Understanding that silicon photonics is an area the company has invested in. Where are we on the adoption curve for co-packaged optics? And how significant of a market opportunity could that be in maybe a couple of years?
Yes. We are very, very early. As I said, just inching out of the lab where we've been engaged with customers for years in co-developing the fundamental measurement technologies like our ferrous optical probe that allows customers faster test times and better overall yield because of its better signal to noise and coupling efficiency. But we've got a handful of tools inside production sites that are in the very early stages of pilot production.
As you note, though, this is one of the ways to help solve, it's not going to entirely solve, but it helps solve a pretty significant problem associated with data centers and that's energy consumption.
Going to silicon photonics on chip-to-chip communication in the data center has the potential to impact the energy usage, energy budgets for these data centers. And that's something the broader compute industry is going to have to confront as data centers become bigger and bigger users of electricity worldwide. So we view silicon photonics as something that's a when, not an if. I think the timing, probably at the earliest, late '25 into '26 where we start to see moving into the knee of the curve of adoption and running significant volumes inside the foundries worldwide.
Our next question comes from the line of Robert Mertens of TD Cowen.
This is Rob Mertens on for Krish. You mentioned the better-than-expected gross margins in the Probe Card business, largely due to higher volumes and maybe around 200 basis points or so attributed to the mix. Was the positive mix largely the high-bandwidth memory increase? Or more of a general mix throughout both the foundry logic and memory end markets?
So if you refer to Q2, we were right on spot, right? So gross margin was 45.3% versus midpoint of the outlook of 45%. So I'm not sure what miss you refer to.
Sorry, just in terms of the gross margins, I thought I heard 2/3 driven by volumes and 1/3 driven by mix. I'm not really sure.

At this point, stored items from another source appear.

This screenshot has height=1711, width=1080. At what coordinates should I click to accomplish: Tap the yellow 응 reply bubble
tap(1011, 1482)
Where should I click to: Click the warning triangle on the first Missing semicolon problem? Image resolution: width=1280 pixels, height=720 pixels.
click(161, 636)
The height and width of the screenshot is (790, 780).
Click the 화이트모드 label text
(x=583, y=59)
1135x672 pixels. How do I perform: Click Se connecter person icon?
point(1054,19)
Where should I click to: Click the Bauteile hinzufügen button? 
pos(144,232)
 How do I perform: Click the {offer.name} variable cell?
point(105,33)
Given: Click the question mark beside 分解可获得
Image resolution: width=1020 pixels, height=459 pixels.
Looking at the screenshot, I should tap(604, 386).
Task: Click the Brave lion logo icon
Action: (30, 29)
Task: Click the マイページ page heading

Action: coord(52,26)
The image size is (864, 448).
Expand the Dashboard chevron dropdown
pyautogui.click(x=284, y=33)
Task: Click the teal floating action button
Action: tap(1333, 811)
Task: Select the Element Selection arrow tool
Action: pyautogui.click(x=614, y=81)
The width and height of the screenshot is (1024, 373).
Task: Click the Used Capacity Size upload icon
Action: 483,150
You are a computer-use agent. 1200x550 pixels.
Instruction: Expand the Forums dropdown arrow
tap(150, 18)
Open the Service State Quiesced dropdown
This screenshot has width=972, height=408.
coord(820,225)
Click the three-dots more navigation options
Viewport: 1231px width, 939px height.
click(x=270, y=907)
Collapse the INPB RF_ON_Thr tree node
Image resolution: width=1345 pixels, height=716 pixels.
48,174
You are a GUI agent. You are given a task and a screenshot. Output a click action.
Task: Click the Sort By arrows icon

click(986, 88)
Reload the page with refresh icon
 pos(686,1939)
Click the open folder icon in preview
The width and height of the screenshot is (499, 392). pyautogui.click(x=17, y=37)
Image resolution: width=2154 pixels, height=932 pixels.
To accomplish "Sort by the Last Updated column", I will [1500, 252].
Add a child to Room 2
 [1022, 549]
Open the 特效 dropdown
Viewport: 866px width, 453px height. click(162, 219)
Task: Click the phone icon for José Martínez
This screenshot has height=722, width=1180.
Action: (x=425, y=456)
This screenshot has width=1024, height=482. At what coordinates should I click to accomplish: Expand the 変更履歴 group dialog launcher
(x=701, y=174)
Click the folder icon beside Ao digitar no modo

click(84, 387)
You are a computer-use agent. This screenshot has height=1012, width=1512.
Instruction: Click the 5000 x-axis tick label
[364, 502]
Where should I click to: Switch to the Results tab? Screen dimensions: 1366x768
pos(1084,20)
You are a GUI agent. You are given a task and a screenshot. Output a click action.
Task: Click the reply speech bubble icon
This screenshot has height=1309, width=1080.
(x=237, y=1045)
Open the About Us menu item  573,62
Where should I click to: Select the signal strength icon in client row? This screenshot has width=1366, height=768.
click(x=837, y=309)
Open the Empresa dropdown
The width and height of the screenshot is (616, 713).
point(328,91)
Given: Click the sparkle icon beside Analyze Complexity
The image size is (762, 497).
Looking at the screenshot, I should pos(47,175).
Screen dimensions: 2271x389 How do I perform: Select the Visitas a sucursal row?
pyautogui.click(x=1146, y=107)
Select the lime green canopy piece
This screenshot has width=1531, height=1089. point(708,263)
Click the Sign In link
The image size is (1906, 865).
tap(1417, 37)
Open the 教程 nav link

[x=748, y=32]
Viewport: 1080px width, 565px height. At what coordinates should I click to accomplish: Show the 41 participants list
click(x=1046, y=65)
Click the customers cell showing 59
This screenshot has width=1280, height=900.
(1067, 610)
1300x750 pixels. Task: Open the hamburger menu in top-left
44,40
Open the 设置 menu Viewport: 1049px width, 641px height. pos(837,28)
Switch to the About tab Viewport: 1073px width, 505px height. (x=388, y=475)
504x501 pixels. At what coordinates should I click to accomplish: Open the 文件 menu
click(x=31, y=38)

That's the increase from Q1. So Q1 gross margin, if you recall, was in the high 30s, 38.7%. So the increase from Q1 to Q2 from the 38.7% to the 45.3%, 2/3 of it relates to volume and about 1/3 to mix. And that change in mix is more HBM, more foundry and logic Q2 over Q1.
Okay. And then could you just provide a little more color on the progress with qualifications of MEMS-based probe cards for GPU tests and maybe what the size of the market opportunity could look like?
Yes. I think sizing it is interesting. Maybe to get everybody on the same page, as the largest GPU manufacturer transitions to advanced packaging, primarily CoWoS at the world's largest foundry, that requires MEMS probe cards, right? The legacy probe cards they use for monolithic GPUs no longer work.
And so we are in a qualification process there. I'd say our major competitor is -- has been ahead of us and has got the initial business, kind of what we've been more focused on HBM and that opportunity. But it's a strategic imperative us to qualify there here in 2024 and make some progress.
I do think, again, relatively difficult to size the opportunity. But as you heard from some of the memory manufacturers, there's an interesting asymmetry associated with some of these AI products where the amount of memory in the package is almost 10x that of the GPUs. And so for unit-driven businesses like ours, HBM becomes a much more compelling opportunity. That's not to diminish the importance of qualifying during this important transition of GPUs to meeting MEMS-based technologies for probe, but we like, obviously, the exposure to HBM as well.
Thank you. I would now like to turn the conference back to Mike Slessor for closing remarks. Sir?
All right. Thanks, everybody, for joining us today. We've got a couple of conferences in late August and early September that we hope to see you at.
Until then, take care.
This concludes today's conference call. Thank you for participating. You may now disconnect.